→ DATA FOR THIS EXERCISE
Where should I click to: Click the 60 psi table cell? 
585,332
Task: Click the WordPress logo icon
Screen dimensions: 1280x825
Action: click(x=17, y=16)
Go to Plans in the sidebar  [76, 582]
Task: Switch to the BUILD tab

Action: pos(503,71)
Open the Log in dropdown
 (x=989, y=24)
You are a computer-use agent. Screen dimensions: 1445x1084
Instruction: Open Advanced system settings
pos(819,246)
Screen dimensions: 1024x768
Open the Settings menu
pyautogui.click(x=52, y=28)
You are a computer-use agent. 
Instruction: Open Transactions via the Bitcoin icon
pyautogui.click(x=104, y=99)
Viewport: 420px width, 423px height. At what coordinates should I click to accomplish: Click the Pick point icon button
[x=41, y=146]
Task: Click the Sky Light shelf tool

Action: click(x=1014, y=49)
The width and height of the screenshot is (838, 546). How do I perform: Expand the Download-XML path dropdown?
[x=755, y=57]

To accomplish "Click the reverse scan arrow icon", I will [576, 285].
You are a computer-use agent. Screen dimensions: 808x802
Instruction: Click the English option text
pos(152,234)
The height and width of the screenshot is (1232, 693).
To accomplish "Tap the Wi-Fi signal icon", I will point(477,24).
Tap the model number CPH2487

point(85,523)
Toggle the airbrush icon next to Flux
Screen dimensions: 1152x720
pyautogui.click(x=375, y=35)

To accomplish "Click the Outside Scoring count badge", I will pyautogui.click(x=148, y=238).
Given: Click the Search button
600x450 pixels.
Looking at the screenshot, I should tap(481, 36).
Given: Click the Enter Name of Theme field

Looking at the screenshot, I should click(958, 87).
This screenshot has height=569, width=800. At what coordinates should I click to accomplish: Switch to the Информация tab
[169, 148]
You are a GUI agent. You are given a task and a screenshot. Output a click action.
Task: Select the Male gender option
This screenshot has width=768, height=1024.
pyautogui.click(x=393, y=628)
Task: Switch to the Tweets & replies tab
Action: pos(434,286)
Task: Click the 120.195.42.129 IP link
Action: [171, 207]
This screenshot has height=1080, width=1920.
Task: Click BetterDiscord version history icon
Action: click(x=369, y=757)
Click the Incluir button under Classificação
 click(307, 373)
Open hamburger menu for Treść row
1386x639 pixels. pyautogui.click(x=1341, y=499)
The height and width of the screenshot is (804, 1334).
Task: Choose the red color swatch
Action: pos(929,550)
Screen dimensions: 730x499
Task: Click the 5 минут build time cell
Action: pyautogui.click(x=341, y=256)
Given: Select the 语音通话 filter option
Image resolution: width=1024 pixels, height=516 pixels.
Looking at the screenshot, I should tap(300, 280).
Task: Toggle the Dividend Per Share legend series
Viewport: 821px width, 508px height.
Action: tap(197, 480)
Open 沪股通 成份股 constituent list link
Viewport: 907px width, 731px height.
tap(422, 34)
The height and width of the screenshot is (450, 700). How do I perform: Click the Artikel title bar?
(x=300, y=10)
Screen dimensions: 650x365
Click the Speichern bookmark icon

→ WHAT IS REQUIRED
Exactly the lines from the one containing "The height and width of the screenshot is (450, 700)." through the last line of the material above are to be returned, with nothing else.

→ SOLUTION TO THE EXERCISE
The height and width of the screenshot is (450, 700). How do I perform: Click the Artikel title bar?
(x=300, y=10)
Screen dimensions: 650x365
Click the Speichern bookmark icon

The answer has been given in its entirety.